The game was played on June 21 and it was the last turn of Group B of the second phase. Argentina came at a disadvantage against Brazil with the same points but with a goal-less difference. FIFA ordered that Brazil should play first against Poland and Argentina then against Peru. This gave the Argentine team an advantage, knowing in advance how many goals would be needed to reach the final. In January, FIFA had resolved in meetings prior to the draw for the venues that Argentina would play its first-round matches and in the event of qualifying, the second phase would always play at 7:15 p.m. while the others, except for the opening match and the final, at 1:00 p.m. and 4:15 p.m. Given the few ticket sales abroad, FIFA feared that in those matches where the local team was not involved, there would be low attendance. Therefore, if Argentina's matches were played simultaneously with others, the public that did not go to see Argentina on the field, would stay at home and watch the matches on television. At the time, no one had filed opposition to this measure. West Germany enjoyed a similar benefit in the 1974 FIFA World Cup. When it came time for the decisive group matches however, the Brazilians pushed to play their game against Poland at the same time as Argentina against Peru but FIFA objected. Its managers argued that it was impossible to change schedules on television. Thus Brazil played its game and won 3-1, forcing Argentina to win by a four goal difference. Knowing this, Argentina played in the second turn against Peru, who were already out of the World Cup by not reaping any points within the group. Minutes before the game, President Jorge Rafael Videla visited the Peruvian locker room accompanied by former American Secretary of State and organizer of Operation Condor, Henry Kissinger and read a message to the players from the Peruvian dictator Francisco Morales Bermúdez on the Argentine-Peruvian brotherhood.

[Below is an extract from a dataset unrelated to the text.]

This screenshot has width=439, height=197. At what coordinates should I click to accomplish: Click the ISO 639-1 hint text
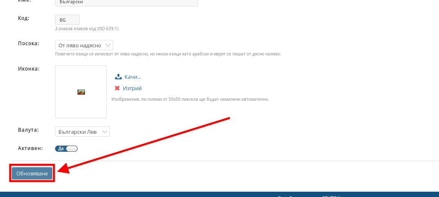coord(87,29)
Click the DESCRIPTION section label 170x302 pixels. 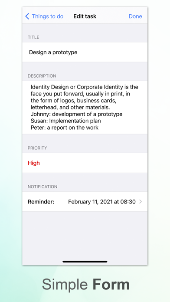[x=42, y=76]
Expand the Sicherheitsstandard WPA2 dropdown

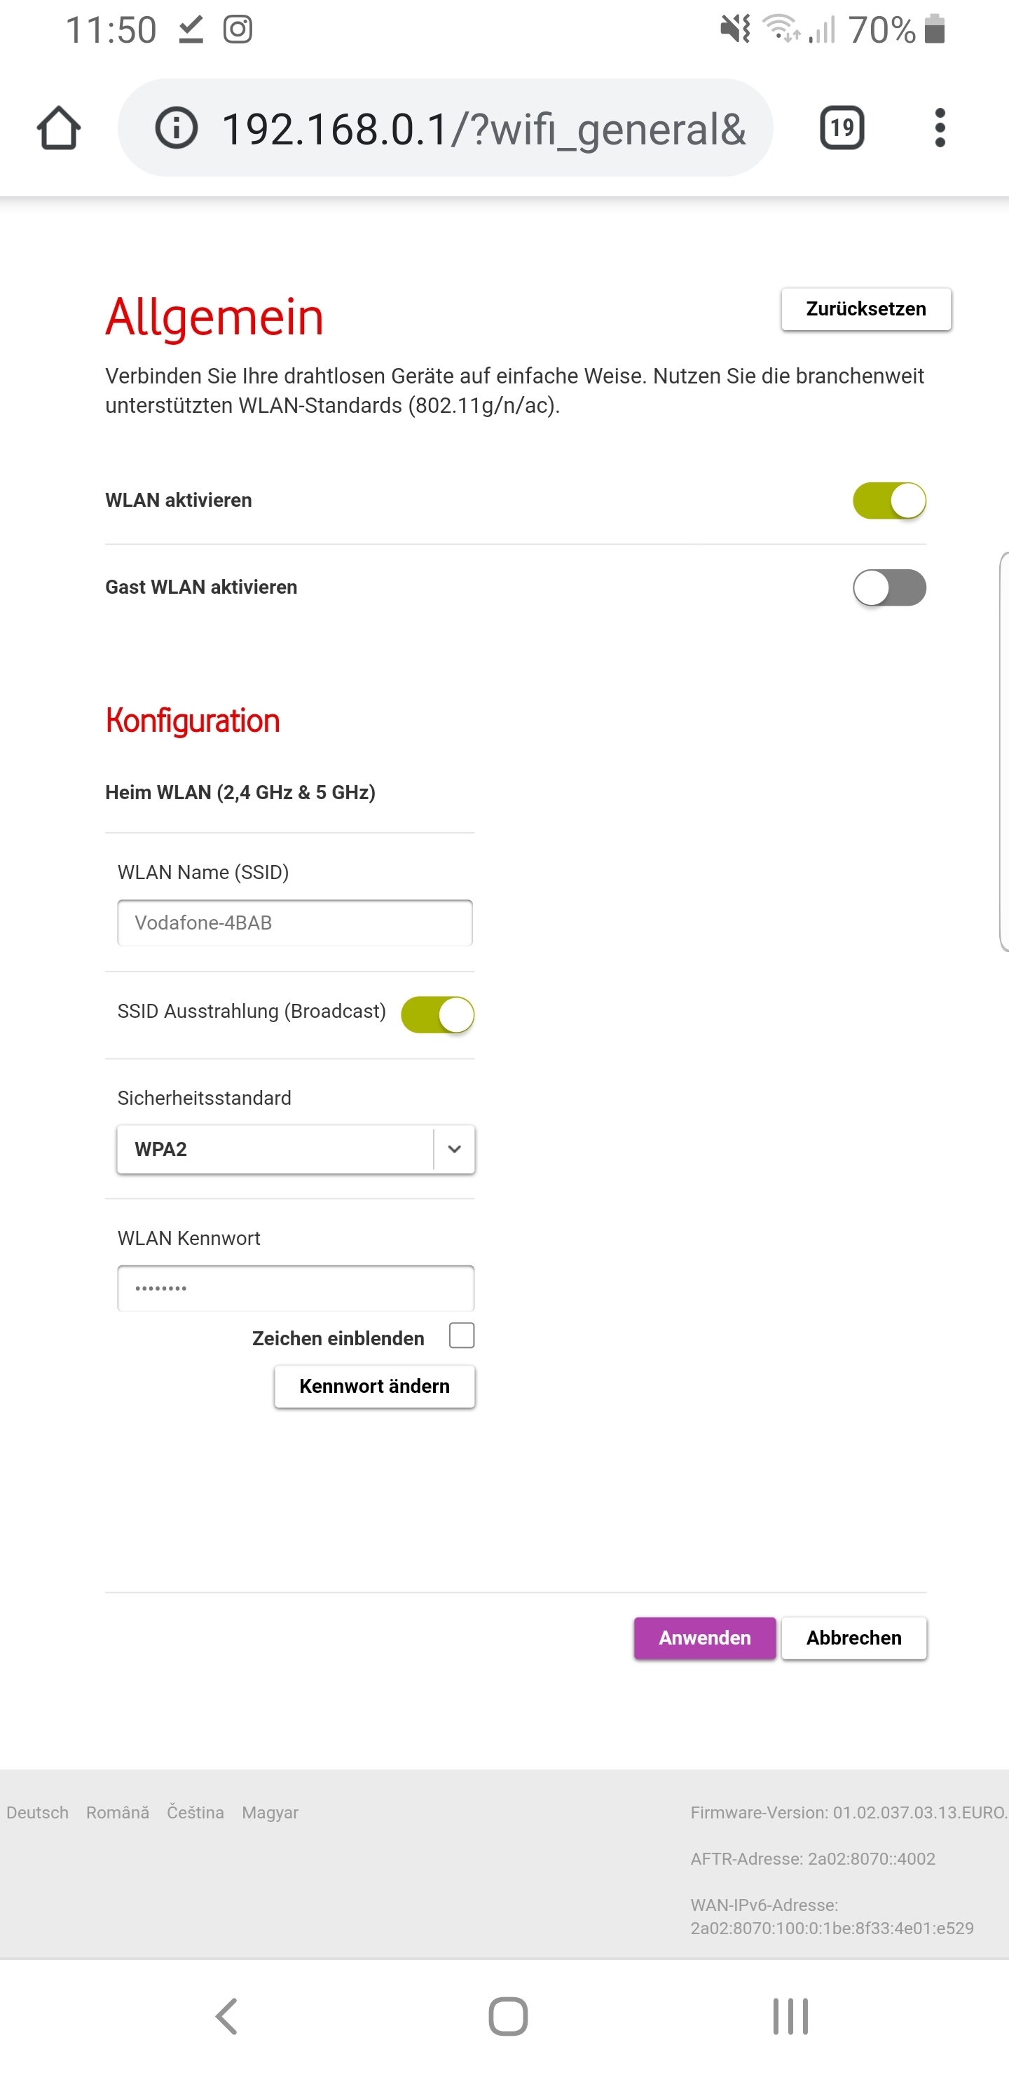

Argentina finally obtained a historic result of 6-0, defeating Brazil on goal difference and agreeing to play the final against the Netherlands.

Some years later, the result and some particular circumstances during the game raised suspicions about the legitimacy of the match. Upon returning to Lima, the Peruvian team met an angry mob who threw coins, tomatoes and other objects at them as recounted by Peruvian player Guillermo La Rosa. Ten days after the end of the World Cup, on July 6, 1978, the Argentine dictatorship sanctioned Decree No. 1463/78 "granting an extraordinary non-refundable credit to the Republic of Peru." There were also versions that Brazil had given an economic incentive to the Peruvian players to beat Argentina, a rumor that would be defended by the Argentine player Mario Kempes as well as by the Peruvian players Teófilo Cubillas and Héctor Chumpitaz who admitted that they were going to receive a $5,000 incentive each. At the same time, there were rumors that local leaders gave Poland incentives to beat Brazil. Kempes denied that there could have been any agreement since Peru had some clear arrivals, including a vertical shot from the Argentine goal. Another factor of the Peruvian decline was that each match was played every three days which wore out the Peruvian team, not used to the amount of consistent playing. In addition to this, an internal division began to emerge in the Peruvian national football team between the players of Sporting Cristal and Alianza Lima.

Different people and players declared that part of the Peruvian team was pressured or bribed to lose the game by a large sum. Others, based on recent investigations, suggest that there was an agreement between the two governments within the framework of Operation Condor. Years later Videla would deny any type of arrangement, stating: "I didn't take a peso out of my pocket. There was no talk of a possible arrangement before the game, neither in the Government, nor in the Junta."

In the book How They Stole the Game, the British historian David Yallop maintained that Videla ordered Rear Admiral Carlos Alberto Lacoste, in charge of EAM'78, to take charge of arranging the result with the ruling dictatorship in Peru, led by General Morales Bermúdez, 23 who decades later would be sentenced to life imprisonment by the III Criminal Court of Rome, for his participation in Operation Condor. According to Yallop, Lacoste made contact with three officials who accompanied the Peruvian team and offered them a million-dollar bribe of fifty million dollars and a donation of 35,000 tons of grains. After the World Cup, the Treasury Secretary of the dictatorship,  confirmed the Argentine "donations" made to Peru and explained that they were a type of donations that were only made in cases of humanitarian catastrophes.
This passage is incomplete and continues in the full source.